The eruption of the Hunga Tonga-Hunga Haapai volcano released enough “strange water” to fill more than 58,000 Olympic swimming pools.
“Honestly, we’ve never seen such a phenomenon,” said Louis Milne, an atmospheric scientist working at NASA’s Jet Propulsion Laboratory.
When a volcano erupts, seawater comes into direct contact with lava and becomes very hot. This condition then creates an “explosive vapor”.
TELSAT, Saturday August 6, 2022 Excerpts reported by the New York Post, NASA scientists say the steam will persist for many years and could affect Earth’s global average temperature.
It usually takes about 2-3 years for the steam to dissipate. However, it may take 5-10 years for the water from the January 15, 2022 eruption to evaporate.
Hunga Tonga-Hunga Haapai was probably the first volcanic eruption to affect the climate, and not by surface cooling caused by volcanic sulfate aerosols.
“The climate effect is not due to surface cooling from volcanic sulfate aerosols, but rather surface heating,” Milne hypothesizes.
Milne led the study of how much water vapor volcanoes inject into the stratosphere, the layer of the atmosphere about 12 to 53 kilometers above the Earth’s surface.
Milne and his colleagues found that the Tonga volcano sends about 146 tetragrams (1 tetragram equals one trillion grams) of water vapor into Earth’s stratosphere.

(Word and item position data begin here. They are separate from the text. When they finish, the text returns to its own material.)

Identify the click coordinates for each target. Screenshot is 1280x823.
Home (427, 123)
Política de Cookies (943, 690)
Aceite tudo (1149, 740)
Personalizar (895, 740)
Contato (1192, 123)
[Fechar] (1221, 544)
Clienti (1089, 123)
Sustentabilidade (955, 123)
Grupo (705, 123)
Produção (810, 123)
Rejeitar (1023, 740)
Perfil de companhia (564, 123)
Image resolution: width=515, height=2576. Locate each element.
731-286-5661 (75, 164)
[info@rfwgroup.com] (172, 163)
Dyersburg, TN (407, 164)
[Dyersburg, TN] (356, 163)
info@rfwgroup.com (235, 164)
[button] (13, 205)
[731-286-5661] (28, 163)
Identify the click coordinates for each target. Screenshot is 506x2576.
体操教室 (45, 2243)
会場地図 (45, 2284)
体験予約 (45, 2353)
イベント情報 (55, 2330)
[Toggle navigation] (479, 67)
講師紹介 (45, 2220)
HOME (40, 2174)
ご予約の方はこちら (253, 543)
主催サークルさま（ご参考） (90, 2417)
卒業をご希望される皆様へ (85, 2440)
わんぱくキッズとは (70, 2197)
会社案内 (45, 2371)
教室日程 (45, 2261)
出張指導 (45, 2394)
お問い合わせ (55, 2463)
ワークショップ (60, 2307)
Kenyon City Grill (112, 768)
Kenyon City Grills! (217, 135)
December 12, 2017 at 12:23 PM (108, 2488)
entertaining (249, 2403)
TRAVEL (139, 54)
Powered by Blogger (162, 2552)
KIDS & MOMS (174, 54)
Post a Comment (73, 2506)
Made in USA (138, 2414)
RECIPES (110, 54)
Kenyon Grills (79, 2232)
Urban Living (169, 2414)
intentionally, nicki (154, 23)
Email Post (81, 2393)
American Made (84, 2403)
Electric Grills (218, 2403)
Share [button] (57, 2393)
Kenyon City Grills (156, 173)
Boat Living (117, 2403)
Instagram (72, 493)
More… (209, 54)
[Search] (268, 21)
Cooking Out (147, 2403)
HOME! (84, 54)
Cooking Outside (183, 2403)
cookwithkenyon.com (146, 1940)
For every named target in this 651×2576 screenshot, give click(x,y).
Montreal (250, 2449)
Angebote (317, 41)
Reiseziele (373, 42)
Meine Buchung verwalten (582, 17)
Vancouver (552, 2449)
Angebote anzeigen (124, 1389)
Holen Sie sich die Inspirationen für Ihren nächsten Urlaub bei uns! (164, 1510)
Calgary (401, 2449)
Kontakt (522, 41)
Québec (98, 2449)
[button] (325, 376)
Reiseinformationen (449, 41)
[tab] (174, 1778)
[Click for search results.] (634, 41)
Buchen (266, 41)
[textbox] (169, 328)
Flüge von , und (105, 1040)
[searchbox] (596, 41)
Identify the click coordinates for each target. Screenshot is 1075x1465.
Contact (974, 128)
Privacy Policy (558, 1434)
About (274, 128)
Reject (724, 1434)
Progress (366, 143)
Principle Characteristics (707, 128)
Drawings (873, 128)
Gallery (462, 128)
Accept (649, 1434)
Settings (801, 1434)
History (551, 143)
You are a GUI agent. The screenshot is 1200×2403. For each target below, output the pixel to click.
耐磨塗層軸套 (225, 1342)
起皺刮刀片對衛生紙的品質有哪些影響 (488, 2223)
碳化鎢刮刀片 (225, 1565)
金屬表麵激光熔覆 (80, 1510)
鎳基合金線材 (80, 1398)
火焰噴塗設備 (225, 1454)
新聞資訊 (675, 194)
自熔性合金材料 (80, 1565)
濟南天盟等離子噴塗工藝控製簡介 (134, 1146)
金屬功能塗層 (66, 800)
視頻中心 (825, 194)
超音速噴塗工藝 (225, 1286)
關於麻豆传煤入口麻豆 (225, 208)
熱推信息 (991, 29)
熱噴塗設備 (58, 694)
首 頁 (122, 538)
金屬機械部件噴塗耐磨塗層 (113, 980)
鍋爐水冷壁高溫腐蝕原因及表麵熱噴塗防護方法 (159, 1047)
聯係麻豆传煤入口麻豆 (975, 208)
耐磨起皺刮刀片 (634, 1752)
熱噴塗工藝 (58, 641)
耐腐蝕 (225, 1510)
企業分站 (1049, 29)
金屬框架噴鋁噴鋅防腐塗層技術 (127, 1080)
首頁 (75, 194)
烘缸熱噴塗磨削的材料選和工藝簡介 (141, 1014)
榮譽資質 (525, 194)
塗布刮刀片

The amount of water released into the stratosphere is equivalent to 10% of the water already present in the atmosphere. Their research is published in Geophysical Research Letters.
The eruption came from a volcano more than 12 miles wide. The day before the major eruption, the volcano continued to erupt.
Milne and his colleagues report that the Tonga volcano sends material in the form of 3-mile-wide plumes of ash, steam and gas that rise 35 miles into the atmosphere.
The researchers also noted how water vapor can weaken the ozone layer, which protects all life on Earth from harmful solar radiation.
The authors say it is too early to predict the exact climatic effects of the Tonga eruption.
“It is important to continue to monitor the volcanic gases from the eruption,” he concluded.